With another year after this on his contract, Barrie’s cap hit might well have been cumbersome enough that fans would be dreaming up cap dump style trades this offseason, something that might’ve already been happening in the two seasons since Barrie signed his current deal. These hypothetical deals would likely require a draft asset as a sweetener, perhaps a value that the cap strapped Oilers would be happy to pay for the ever valuable cap space they would afford the team.
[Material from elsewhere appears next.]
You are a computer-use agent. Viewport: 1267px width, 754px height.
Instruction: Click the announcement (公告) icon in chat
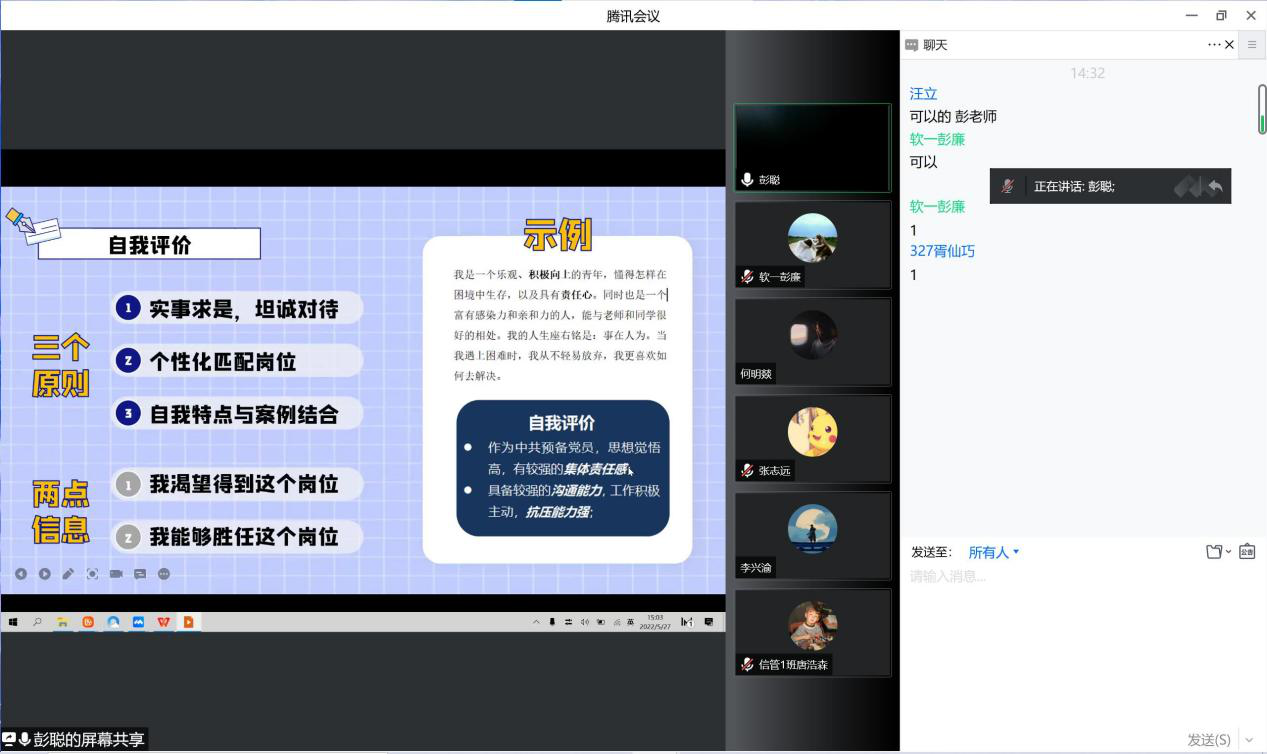pyautogui.click(x=1247, y=551)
This must be a factor in evaluating the trades not made, namely a Jakob Chychrun acquisition, as taking back salary, especially in the long term, was clearly not an option for the Arizona Coyotes. Perhaps Barrie offloading might have been a separate trade, a precursor to a Chychrun deal, but with the trade deadline rapidly approaching, and prices for assets seemingly on the decline, the timing required to pull off the feat would have been incredibly tight. Even still, it is important to remember that the all important first-round draft pick the Ottawa Senators gave the Coyotes is a better pick than that which the Oilers could offer.
Without any further additions signed beyond this season, with Puljujarvi’s $3M gone, as well as Andre Sekera’s $1.5M buyout coming off the books, the Oilers should have more flexibility than thought in the immediate future.
One of the main anxieties about Ken Holland’s management has been his precarious relationship with the cap, including a number of contracts that are more inflated than ideal. Holland has, to his credit, signed a number of deals that seem like great values, as a whole counteracting each other reasonably. Yes, some criticism in signing these bloated deals in the first place might be warranted, but the consequences of Mike Smith’s extra year, Mikko Koskinen’s play up until last season, this offloading of Barrie, and to an extent even Zack Kassian’s garish deal have all been skirted before becoming nightmare-ish. Sure, he won’t go down as an avant-garde capologist, but Holland has continued to stay one swing ahead of the proverbial sword, all while seeing the team continue its general upward trend over his tenure.